The Supreme Court’s ruling on the president’s controversial health care law could end up costing taxpayers up to half-a-trillion dollars more than originally thought.
Douglas Holtz-Eakin, a former director of the nonpartisan Congressional Budget Office (CBO), told the Washington Post that once the CBO recalculates the cost of the bill to incorporate the tweaks included in the court’s decision, the law’s total price tag could increase by $500 billion over the next decade.
"There’s real money at stake here," Holtz-Eakin said.
How does it work? The Affordable Care Act seeks to cover the uninsured in two ways: It requires states to expand Medicaid to cover those earning less than 133 percent of the federal poverty level, with the federal government initially picking up the full tab (though federal funding would later fall to cover just 90 percent of the cost of expansion). It also creates new subsidies to help people at slightly higher income levels afford private insurance on new insurance exchanges.
Under the court ruling, the federal government may not punish states that refuse to expand Medicaid eligibility.

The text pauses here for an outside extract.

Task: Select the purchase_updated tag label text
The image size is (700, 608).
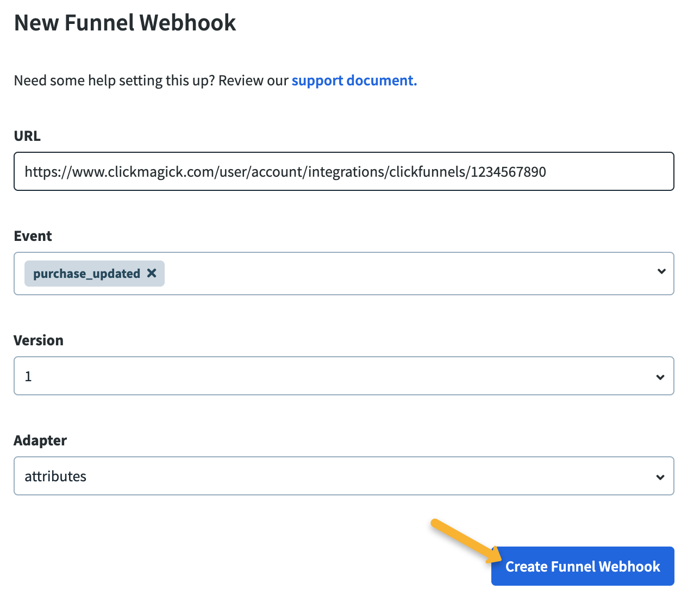Action: [x=86, y=274]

Holtz-Eakin argues that this legal development gives states a huge financial incentive to opt out of the Medicaid expansion and encourage residents earning 100 percent to 133 percent of the poverty level to seek the more expensive subsidies for private insurance, which are funded entirely by the federal government.
"Suppose that every state takes advantage of this opportunity, and that every individual who is either on Medicaid or would be eligible for the expansion actually moves to the exchanges. The federal government would save as much as $130 billion in Medicaid in 2014, but it would be on the hook for $230 billion in new insurance subsidies," Holtz-Eakin writes. "The net bottom line: a $100 billion annual expansion in federal costs."